§ **What the task asks**: Search the entries below for the string "Engine" and copy the lines that hold it.

§ **Stored data**:
Content starts
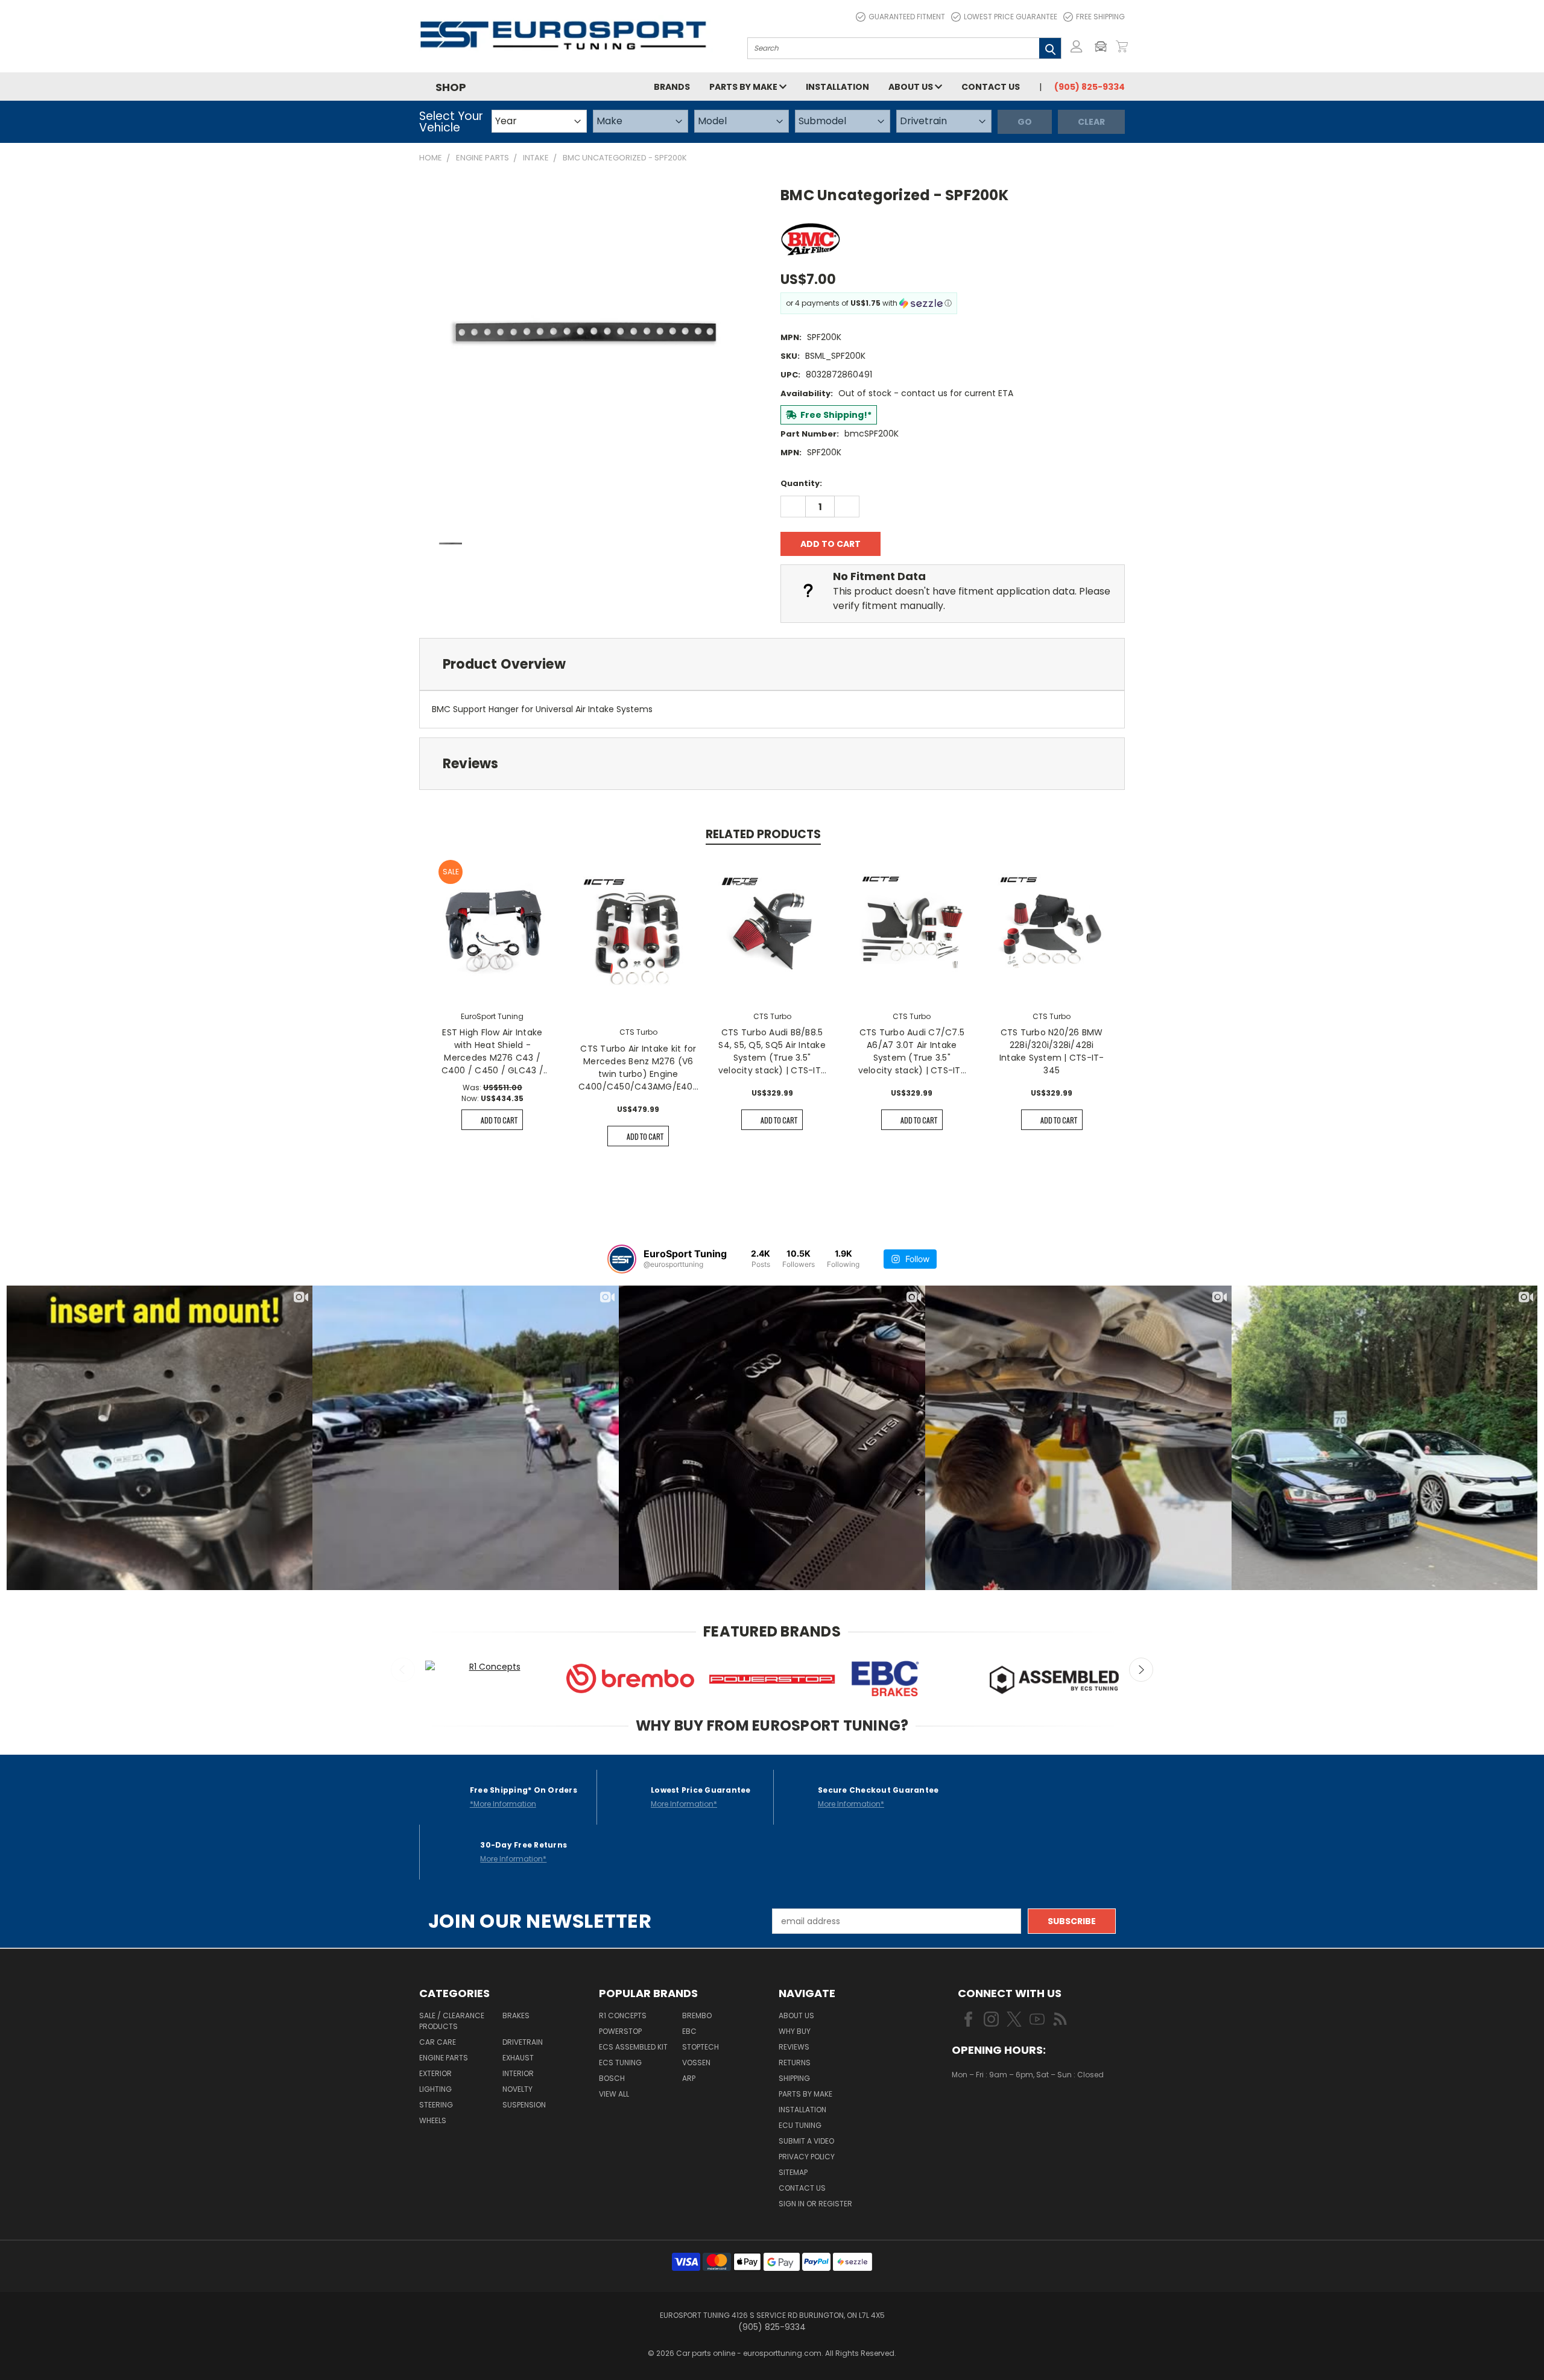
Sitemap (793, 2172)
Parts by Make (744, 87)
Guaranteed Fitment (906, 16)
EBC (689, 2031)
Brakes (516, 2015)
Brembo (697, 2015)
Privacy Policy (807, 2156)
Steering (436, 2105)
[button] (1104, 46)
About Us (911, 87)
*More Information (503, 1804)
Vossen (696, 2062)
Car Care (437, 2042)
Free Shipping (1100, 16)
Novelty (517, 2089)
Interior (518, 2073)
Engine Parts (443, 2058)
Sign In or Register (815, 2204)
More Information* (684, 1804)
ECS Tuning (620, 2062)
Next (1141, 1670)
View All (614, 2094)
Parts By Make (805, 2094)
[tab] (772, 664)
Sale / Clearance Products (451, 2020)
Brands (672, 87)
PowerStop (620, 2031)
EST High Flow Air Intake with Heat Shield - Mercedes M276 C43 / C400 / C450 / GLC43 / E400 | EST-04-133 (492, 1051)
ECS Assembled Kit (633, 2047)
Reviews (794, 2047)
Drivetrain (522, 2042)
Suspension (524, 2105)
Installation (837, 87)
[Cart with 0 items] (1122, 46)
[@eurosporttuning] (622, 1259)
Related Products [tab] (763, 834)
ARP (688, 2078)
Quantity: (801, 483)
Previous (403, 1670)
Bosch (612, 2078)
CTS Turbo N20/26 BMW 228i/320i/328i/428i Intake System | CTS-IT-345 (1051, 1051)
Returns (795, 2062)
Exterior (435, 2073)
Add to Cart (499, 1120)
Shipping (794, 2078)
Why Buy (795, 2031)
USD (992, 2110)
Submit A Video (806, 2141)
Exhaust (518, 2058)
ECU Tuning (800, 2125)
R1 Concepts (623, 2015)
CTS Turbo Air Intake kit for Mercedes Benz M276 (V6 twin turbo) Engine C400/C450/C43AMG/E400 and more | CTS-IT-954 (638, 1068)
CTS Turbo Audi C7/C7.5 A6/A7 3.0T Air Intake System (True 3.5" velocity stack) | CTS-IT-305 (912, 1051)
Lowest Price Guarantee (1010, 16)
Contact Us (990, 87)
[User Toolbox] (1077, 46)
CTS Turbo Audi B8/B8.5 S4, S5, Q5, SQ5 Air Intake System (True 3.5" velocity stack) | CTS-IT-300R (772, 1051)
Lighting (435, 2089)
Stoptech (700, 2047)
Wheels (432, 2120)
Content ends
Content starts
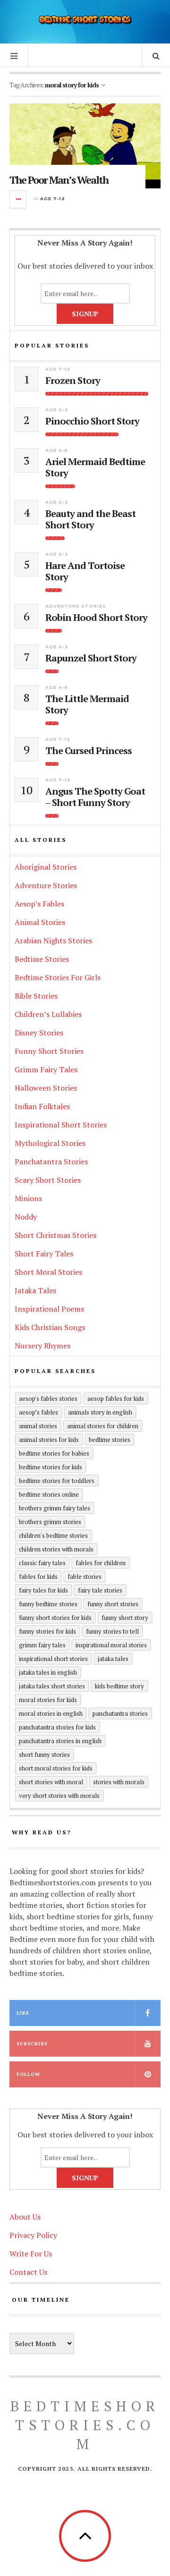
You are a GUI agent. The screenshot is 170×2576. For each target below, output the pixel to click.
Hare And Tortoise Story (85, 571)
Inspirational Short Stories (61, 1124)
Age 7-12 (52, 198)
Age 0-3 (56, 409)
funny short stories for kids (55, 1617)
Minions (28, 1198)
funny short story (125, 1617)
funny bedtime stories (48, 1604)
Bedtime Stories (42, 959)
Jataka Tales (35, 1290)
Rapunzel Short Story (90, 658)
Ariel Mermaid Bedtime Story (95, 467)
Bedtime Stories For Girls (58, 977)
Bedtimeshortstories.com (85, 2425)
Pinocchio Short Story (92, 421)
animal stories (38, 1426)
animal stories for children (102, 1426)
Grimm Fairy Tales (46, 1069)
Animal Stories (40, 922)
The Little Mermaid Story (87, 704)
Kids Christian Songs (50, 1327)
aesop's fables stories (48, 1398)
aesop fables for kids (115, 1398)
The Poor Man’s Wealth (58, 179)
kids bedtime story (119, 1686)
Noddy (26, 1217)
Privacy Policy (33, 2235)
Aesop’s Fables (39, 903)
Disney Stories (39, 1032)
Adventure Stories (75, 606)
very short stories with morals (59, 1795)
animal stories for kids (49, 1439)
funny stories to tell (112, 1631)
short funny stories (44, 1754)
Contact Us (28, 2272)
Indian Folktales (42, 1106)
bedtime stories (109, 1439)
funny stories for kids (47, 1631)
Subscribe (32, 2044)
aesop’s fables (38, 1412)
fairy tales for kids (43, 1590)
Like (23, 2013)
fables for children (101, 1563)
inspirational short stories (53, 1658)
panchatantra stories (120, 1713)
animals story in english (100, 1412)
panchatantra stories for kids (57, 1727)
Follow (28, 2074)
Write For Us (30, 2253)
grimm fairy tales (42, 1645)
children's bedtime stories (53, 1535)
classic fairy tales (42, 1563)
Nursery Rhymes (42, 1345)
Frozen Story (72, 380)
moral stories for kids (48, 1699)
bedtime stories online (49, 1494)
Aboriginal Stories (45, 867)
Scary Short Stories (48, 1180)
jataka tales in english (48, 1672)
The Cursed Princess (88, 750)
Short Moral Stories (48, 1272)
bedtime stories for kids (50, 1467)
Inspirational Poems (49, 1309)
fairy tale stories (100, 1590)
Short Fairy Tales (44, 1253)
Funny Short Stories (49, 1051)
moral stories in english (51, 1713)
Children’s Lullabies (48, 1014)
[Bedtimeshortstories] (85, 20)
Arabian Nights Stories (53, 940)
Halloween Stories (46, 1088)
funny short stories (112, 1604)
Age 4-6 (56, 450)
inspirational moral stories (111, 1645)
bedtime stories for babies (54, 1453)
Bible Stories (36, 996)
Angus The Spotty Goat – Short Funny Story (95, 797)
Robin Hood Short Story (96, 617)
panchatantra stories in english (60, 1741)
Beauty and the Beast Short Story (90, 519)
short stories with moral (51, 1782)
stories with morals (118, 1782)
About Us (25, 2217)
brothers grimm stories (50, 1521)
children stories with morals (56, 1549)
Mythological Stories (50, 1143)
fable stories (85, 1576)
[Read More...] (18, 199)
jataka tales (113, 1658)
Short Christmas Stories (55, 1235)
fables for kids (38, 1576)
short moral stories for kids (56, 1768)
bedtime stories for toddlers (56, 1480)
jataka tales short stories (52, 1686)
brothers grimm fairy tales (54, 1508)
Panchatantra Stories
Content ends
Content starts
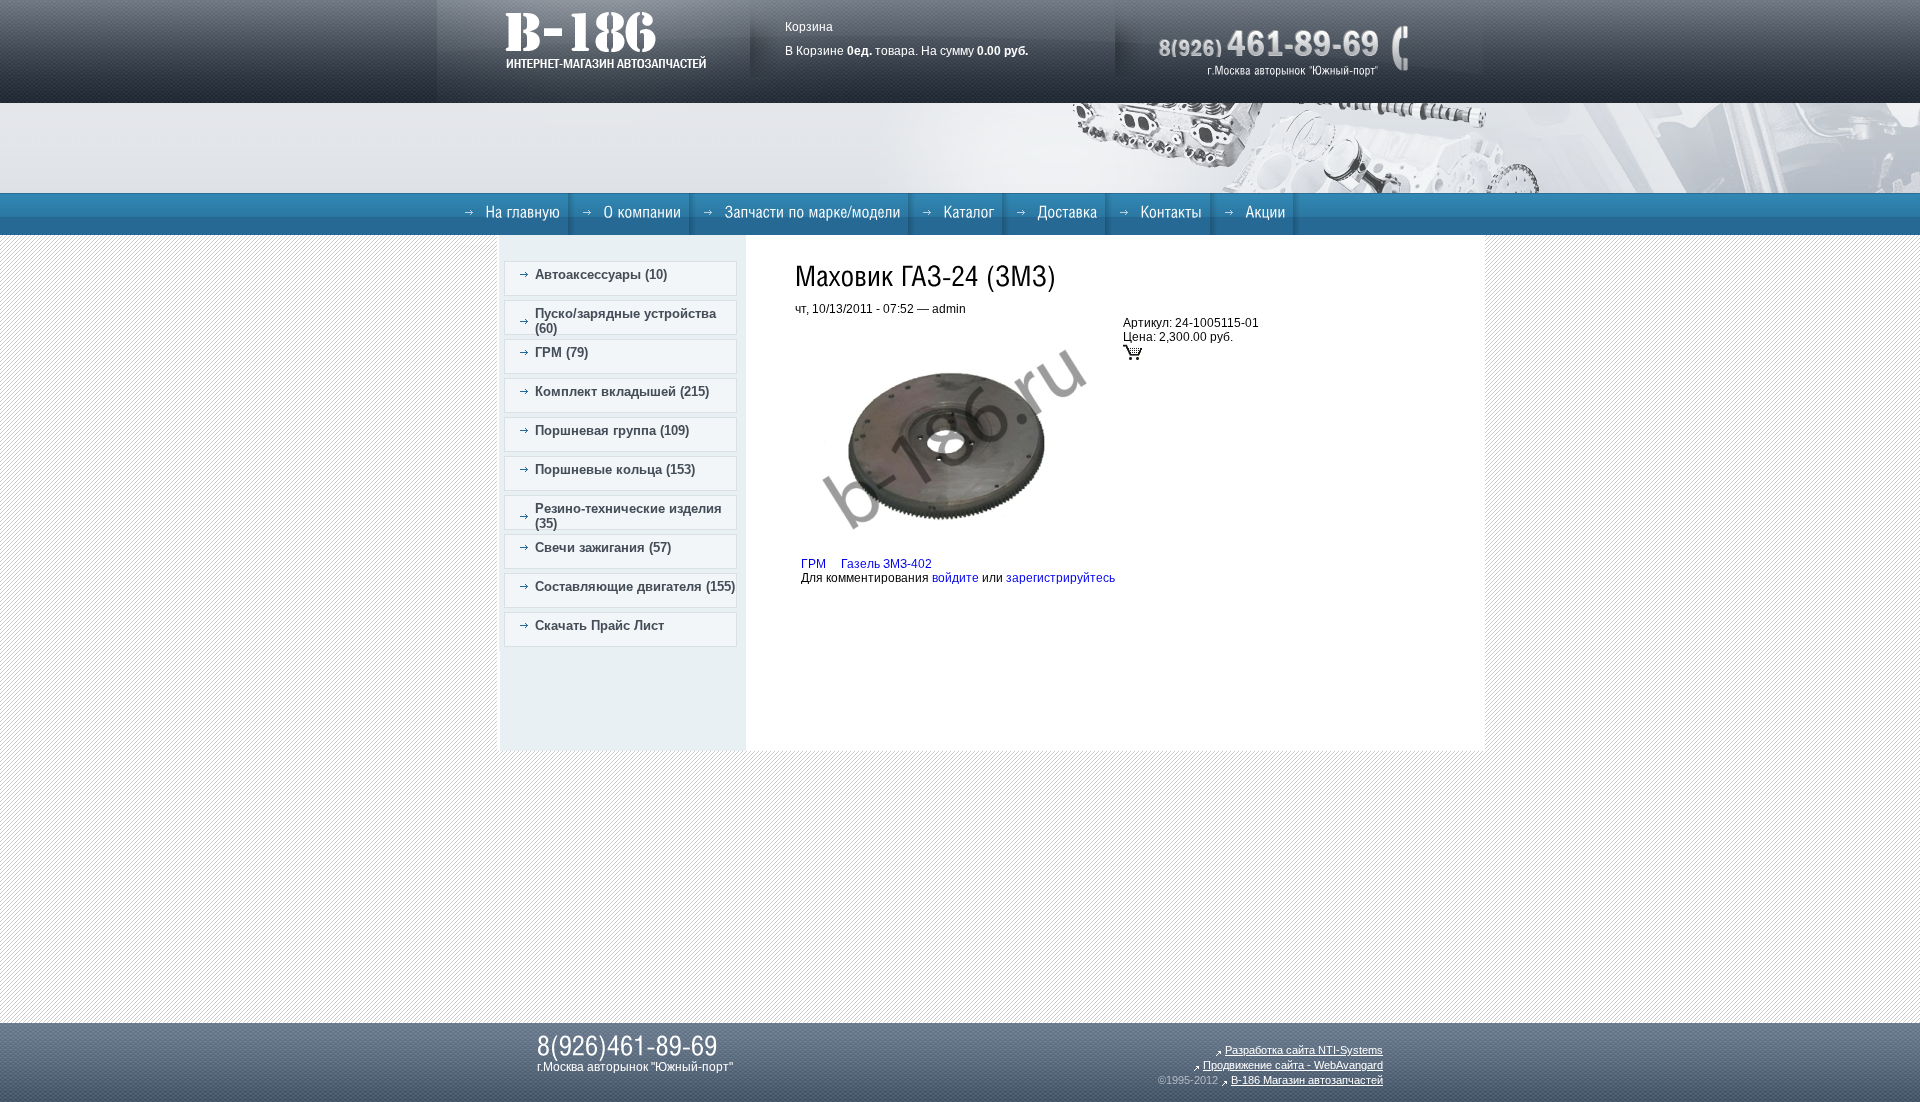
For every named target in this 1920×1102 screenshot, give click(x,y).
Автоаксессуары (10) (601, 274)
Content ends
§ **Answer to this exercise**:
Engine Parts (443, 2058)
CTS Turbo Air Intake kit for Mercedes Benz M276 (V6 twin turbo) Engine C400/C450/C43AMG/E400 and more | CTS-IT-954 (638, 1068)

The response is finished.